_Directions_
A - In the confidence interval explanation, how many households were surveyed, and how many of them receive the printed newspaper?
B - Decide whether each statement agrees with the confidence interval explanation, answering yes or no and quoting the words of the text that decide it. (i) The sample proportion works out to 0.6. (ii) The standard error of the proportion is 0.24. (iii) The interval is built at a 95 percent confidence level.
C - Pick up the confidence interval explanation after its last sentence and carry it on.

_Text shown_
The interval is (0.5399, 0.6601), meaning there is 90% confidence that the true proportion lies between 53.99% and 66.01%.
Explanation:
To construct a 90 percent confidence interval for the proportion of households that receive the newspaper in a printed form, we can use the sample proportion and the standard error of the proportion to find the margin of error and then add and subtract this margin of error to our sample proportion.
The sample proportion (π) is calculated as the number of households receiving the newspaper in printed form divided by the total number of households surveyed. Given that 108 out of 180 households receive the printed newspaper, the sample proportion is 108/180 = 0.6.
The standard error (SE) for the proportion is calculated using the following formula: SE = √[π(1 - π) / n], where n is the sample size. Therefore, SE = √[0.6(1 - 0.6) / 180] = √(0.24 / 180) = √0.001333 = 0.0365.

_Record list_
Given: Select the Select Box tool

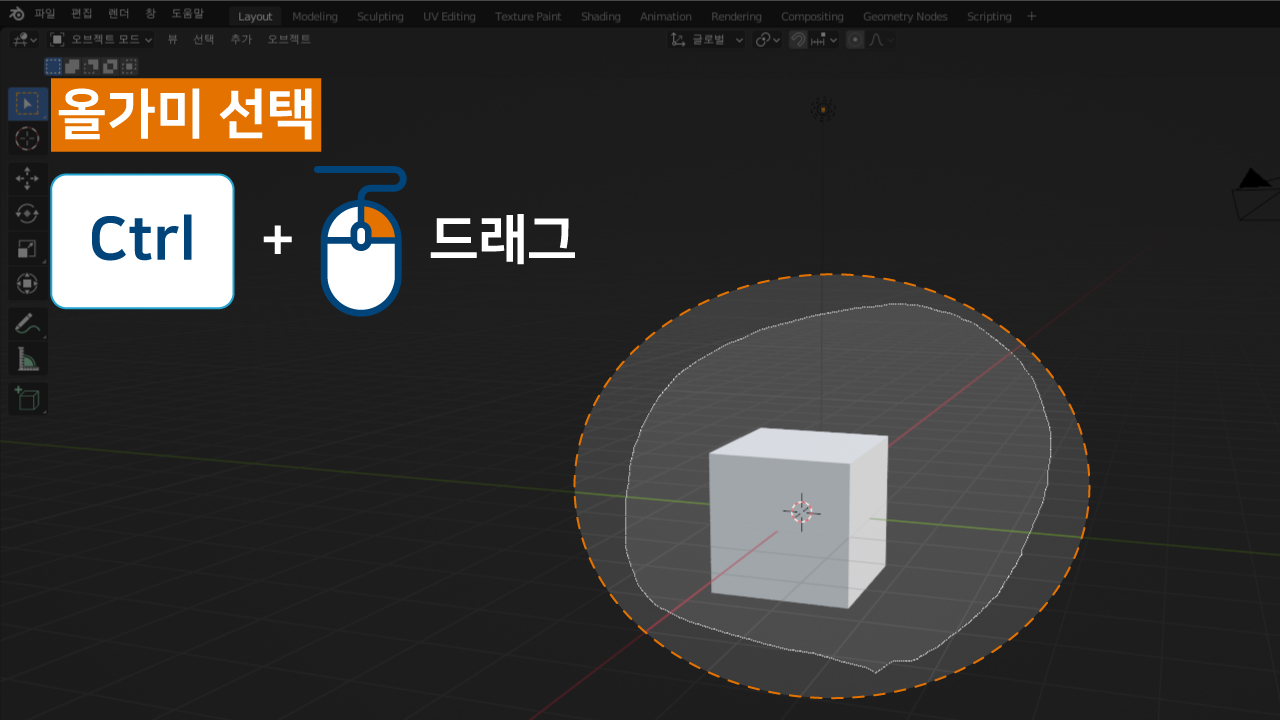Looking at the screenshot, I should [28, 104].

---

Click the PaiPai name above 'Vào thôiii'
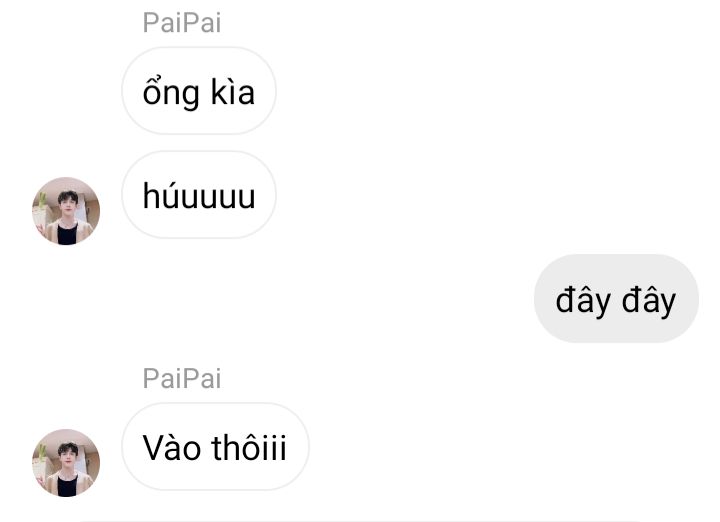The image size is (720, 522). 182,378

_Outputs in order_
A - 180 households were surveyed, and 108 of them receive the printed newspaper.

B -
(i) Yes: "the sample proportion is 108/180 = 0.6"
(ii) No: "SE = √[0.6(1 - 0.6) / 180] = √(0.24 / 180) = √0.001333 = 0.0365"
(iii) No: "there is 90% confidence that the true proportion lies between 53.99% and 66.01%"

C -
To obtain the confidence interval, we need the z-score that corresponds to a 90% confidence level. Since a two-tailed standard normal distribution leaves 5% in each tail for a 90% confidence level, we look up the z-score that corresponds to leaving 5% (or 0.05) in one tail, which is z = 1.645.
The margin of error (E) is then calculated as E = z * SE = 1.645 * 0.0365 = 0.0601.
We then construct the confidence interval (CI): CI = π ± E = 0.6 ± 0.0601, resulting in a CI of (0.5399, 0.6601).
This confidence interval indicates that we can be 90% confident that the true proportion of households in Pete's area that receive a printed newspaper on a regular basis is between 53.99% and 66.01%.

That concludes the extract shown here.